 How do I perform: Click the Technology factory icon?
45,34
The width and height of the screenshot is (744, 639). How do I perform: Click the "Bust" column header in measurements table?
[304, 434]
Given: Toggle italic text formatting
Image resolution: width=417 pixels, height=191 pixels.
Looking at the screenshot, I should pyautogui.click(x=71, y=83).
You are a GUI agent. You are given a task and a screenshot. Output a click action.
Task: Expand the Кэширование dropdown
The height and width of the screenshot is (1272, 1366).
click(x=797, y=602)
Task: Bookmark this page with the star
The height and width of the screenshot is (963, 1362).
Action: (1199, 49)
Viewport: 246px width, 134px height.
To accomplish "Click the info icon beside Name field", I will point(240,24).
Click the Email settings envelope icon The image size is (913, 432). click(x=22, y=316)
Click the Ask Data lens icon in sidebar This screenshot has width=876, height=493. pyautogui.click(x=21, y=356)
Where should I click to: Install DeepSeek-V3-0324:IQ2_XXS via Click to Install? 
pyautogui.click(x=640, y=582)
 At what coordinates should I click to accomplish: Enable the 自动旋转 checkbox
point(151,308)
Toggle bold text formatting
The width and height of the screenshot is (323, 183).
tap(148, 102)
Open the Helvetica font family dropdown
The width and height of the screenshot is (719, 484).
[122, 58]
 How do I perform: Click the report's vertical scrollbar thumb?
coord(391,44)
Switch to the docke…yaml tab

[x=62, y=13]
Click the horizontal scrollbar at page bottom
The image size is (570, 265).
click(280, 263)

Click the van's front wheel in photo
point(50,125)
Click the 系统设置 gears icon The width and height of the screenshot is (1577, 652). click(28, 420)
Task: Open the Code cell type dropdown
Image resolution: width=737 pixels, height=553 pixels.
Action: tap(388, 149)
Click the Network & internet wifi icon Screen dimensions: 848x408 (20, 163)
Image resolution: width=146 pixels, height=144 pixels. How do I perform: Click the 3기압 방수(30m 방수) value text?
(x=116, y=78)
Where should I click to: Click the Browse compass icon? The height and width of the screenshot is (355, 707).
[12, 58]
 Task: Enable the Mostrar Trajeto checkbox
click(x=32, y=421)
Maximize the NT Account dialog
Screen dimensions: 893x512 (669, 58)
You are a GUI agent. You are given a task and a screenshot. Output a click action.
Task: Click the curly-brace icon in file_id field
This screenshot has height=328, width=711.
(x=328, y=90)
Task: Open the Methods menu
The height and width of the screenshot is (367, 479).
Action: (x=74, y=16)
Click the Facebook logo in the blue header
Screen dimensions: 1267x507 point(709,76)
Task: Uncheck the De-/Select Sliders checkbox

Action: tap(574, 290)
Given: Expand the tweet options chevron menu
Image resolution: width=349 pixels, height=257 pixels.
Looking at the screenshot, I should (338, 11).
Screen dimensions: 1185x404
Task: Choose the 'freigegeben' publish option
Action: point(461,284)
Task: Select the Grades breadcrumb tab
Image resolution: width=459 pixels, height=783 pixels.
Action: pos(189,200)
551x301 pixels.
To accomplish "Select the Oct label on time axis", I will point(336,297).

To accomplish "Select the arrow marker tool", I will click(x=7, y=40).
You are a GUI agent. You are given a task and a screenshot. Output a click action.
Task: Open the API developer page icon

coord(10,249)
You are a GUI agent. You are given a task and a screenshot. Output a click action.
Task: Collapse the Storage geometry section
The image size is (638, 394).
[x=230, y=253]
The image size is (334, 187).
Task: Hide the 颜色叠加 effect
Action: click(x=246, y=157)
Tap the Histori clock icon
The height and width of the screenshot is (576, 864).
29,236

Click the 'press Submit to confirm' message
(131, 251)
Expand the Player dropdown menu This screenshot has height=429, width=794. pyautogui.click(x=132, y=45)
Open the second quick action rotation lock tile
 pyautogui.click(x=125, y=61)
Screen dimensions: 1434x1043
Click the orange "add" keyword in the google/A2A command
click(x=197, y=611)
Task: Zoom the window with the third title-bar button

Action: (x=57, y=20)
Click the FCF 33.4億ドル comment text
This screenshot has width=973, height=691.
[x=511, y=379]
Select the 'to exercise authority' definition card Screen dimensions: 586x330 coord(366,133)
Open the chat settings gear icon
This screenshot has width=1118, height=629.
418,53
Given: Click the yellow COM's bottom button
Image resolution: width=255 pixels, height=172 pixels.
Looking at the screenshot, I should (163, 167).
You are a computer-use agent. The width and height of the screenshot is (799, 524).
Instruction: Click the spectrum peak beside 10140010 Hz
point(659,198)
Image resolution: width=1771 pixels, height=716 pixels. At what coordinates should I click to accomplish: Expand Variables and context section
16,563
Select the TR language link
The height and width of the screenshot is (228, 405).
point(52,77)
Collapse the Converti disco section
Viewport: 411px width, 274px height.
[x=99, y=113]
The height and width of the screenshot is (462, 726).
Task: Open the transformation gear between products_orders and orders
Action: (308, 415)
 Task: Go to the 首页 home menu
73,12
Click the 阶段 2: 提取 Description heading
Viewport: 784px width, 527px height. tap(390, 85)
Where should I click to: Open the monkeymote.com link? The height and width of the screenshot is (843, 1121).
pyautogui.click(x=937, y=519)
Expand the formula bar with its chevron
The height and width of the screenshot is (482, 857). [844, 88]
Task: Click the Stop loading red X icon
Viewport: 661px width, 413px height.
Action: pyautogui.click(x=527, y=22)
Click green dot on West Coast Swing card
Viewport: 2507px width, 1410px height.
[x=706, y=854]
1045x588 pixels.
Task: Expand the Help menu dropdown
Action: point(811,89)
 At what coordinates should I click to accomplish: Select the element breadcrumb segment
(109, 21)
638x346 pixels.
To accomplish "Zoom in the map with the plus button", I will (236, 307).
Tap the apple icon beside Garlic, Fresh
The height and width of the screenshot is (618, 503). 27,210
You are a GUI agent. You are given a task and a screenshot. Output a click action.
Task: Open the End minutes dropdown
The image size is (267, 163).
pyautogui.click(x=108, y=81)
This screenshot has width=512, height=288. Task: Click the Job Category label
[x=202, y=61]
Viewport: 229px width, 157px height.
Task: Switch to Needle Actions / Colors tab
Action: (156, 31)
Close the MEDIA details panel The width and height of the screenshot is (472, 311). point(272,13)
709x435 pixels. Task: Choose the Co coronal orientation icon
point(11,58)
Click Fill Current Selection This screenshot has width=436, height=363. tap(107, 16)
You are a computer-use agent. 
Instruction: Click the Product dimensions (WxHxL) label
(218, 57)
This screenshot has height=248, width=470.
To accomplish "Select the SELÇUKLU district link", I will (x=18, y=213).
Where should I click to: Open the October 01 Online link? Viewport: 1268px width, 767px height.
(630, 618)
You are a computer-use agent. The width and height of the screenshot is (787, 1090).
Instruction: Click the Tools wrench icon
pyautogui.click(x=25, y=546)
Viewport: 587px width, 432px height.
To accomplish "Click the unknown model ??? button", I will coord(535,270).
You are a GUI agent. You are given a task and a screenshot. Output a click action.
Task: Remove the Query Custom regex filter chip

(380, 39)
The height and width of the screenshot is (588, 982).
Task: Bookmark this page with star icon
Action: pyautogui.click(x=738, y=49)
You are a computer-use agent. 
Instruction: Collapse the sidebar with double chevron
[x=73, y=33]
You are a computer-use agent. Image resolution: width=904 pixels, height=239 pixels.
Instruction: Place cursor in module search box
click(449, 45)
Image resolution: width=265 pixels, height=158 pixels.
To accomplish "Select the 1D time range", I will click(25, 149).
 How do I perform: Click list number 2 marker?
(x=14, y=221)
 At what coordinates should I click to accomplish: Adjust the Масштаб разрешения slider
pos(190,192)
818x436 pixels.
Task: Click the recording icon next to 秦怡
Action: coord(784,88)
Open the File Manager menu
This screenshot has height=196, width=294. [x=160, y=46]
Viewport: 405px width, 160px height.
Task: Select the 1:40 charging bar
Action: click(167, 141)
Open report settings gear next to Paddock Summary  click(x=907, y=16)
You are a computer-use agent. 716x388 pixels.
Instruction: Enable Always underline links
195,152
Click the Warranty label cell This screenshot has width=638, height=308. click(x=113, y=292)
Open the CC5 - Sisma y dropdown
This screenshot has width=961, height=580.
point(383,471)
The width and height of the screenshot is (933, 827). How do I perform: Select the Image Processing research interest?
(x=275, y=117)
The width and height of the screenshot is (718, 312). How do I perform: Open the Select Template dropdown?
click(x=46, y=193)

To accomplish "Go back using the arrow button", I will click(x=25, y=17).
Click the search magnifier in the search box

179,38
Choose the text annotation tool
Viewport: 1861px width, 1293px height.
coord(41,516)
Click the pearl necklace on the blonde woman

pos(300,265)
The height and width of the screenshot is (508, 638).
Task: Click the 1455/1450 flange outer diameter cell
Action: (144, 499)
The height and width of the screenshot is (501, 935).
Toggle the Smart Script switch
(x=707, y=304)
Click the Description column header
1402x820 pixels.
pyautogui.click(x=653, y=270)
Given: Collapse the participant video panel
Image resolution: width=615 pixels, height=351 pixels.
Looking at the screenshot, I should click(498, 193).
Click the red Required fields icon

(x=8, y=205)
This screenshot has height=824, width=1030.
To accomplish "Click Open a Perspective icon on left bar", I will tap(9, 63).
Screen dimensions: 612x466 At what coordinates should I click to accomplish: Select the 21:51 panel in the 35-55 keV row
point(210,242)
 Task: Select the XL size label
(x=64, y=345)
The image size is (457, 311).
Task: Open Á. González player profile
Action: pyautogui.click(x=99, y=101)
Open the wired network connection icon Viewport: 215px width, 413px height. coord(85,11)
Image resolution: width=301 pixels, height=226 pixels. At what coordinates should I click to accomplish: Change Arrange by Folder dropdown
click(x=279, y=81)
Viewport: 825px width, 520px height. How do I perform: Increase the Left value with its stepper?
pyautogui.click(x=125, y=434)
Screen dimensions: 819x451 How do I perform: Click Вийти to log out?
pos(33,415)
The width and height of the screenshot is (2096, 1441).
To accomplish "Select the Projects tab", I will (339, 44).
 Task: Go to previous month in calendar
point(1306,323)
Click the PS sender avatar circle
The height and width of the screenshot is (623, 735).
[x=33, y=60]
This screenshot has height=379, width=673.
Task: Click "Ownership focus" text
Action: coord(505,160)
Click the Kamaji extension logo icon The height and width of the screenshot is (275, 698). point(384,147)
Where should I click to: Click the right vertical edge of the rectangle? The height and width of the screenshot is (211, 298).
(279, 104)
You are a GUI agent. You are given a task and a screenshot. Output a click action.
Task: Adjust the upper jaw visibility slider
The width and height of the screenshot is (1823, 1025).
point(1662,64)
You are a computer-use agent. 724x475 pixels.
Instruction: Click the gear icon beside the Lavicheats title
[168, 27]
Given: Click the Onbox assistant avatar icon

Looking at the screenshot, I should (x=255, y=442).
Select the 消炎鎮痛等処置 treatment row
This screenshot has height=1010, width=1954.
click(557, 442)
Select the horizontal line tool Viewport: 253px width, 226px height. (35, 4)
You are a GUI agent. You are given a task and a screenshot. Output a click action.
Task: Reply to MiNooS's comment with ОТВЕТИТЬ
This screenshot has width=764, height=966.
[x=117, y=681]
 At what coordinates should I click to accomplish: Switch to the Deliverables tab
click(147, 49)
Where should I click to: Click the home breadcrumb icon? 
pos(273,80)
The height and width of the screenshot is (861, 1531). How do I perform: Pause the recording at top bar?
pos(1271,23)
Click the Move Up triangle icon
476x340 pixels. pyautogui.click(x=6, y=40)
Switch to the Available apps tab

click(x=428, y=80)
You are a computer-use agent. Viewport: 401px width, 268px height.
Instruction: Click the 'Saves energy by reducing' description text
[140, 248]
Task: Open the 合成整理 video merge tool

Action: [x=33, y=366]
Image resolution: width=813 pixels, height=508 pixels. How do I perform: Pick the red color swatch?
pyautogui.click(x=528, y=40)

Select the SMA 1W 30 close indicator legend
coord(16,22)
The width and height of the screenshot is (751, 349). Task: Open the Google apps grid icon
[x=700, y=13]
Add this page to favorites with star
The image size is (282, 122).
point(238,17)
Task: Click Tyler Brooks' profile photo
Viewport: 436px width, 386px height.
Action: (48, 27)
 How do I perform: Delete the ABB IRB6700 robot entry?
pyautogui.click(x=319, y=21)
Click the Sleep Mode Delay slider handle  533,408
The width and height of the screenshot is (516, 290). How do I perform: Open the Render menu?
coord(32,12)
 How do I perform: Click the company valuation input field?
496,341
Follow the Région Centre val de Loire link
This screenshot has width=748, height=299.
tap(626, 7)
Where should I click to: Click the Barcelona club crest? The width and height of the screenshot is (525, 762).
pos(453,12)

Stated problem ->
Which lines above contain the word "vertical"? Pull out each one.

Answer to this exercise ->
 How do I perform: Click the report's vertical scrollbar thumb?
Where should I click to: Click the right vertical edge of the rectangle? The height and width of the screenshot is (211, 298).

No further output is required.